The Springbok skipper has had almost a dozen years to reflect on the series defeat, something he has no intention of repeating when his next chance presents itself.
A 19-year-old Smit never made the 1997 Test team, but was a replacement in the Natal side that were defeated 42-12 by Ian McGeechan's men.
Smit and his peers were up against a rampant Lions side that went on to win the series by two Tests to one, a fact that still troubles the man who lifted the William Webb Ellis trophy last year.
"The only tour that really counts for us was the 1997 tour when we lost," he said.
"That is a memory we have had to live with for a long time.
"The Lions is a really important event in the South African rugby calendar because it only comes around once every 12 years.
"It's a benchmark and a wonderful opportunity to play a great team and test yourself in a three-match series."
Despite not being part of the Test side 11 years ago, the 1997 tour defeat hurt so badly that Smit gave up his spell in the foreign legion at Clermont Auverge last season so that he could have one last shot at the Lions before retirement.
"I made a massive decision to end my time in France and play in South Africa so I could play in this tour," he said.
"That is how much it means to me and to everyone who has done the same."

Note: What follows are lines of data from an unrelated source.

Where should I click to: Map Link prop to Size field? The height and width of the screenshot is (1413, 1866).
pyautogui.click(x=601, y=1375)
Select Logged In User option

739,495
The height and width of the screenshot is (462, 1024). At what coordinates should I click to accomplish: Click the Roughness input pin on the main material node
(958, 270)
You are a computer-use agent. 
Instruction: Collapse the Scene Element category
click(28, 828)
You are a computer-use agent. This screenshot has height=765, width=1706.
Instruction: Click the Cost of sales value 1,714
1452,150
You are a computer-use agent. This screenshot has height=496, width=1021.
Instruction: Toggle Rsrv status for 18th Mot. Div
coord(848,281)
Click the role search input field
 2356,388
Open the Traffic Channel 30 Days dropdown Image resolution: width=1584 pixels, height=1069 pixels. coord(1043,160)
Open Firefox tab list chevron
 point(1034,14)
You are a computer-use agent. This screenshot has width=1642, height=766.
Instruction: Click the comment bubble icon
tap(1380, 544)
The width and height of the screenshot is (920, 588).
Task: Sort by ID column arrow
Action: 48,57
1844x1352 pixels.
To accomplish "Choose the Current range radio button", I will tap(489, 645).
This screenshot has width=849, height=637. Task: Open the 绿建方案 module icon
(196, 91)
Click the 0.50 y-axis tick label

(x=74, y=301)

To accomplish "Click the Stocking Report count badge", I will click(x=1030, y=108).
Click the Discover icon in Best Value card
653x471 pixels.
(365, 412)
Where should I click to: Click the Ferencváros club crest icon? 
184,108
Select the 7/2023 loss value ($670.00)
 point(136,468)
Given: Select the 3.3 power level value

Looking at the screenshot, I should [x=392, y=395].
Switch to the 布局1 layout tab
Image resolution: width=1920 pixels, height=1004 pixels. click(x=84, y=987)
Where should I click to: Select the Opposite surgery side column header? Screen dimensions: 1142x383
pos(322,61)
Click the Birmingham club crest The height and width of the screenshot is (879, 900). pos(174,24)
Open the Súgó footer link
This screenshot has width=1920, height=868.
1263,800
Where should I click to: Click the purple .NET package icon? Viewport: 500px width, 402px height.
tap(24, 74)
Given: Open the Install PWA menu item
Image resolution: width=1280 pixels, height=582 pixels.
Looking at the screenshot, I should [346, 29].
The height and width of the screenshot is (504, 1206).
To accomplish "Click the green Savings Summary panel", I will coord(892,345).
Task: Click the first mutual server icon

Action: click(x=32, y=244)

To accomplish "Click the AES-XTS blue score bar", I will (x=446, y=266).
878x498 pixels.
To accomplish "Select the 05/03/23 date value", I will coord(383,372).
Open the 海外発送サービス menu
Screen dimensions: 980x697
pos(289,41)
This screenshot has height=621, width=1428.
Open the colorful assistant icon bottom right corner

After successfully defeating Wales, Scotland and England in this season's autumn internationals, Smit's side now have seven months until their next Test, and that will be against the Lions.
"The wonderful thing about the Lions tour that the crème of the crop of the four Home Unions are put together and told to 'go get them'. It will be a stern challenge we will have to front up for."
"It's very important for us to pick the best possible Springbok team to face the Lions so that the memories we have are good, and not sad ones."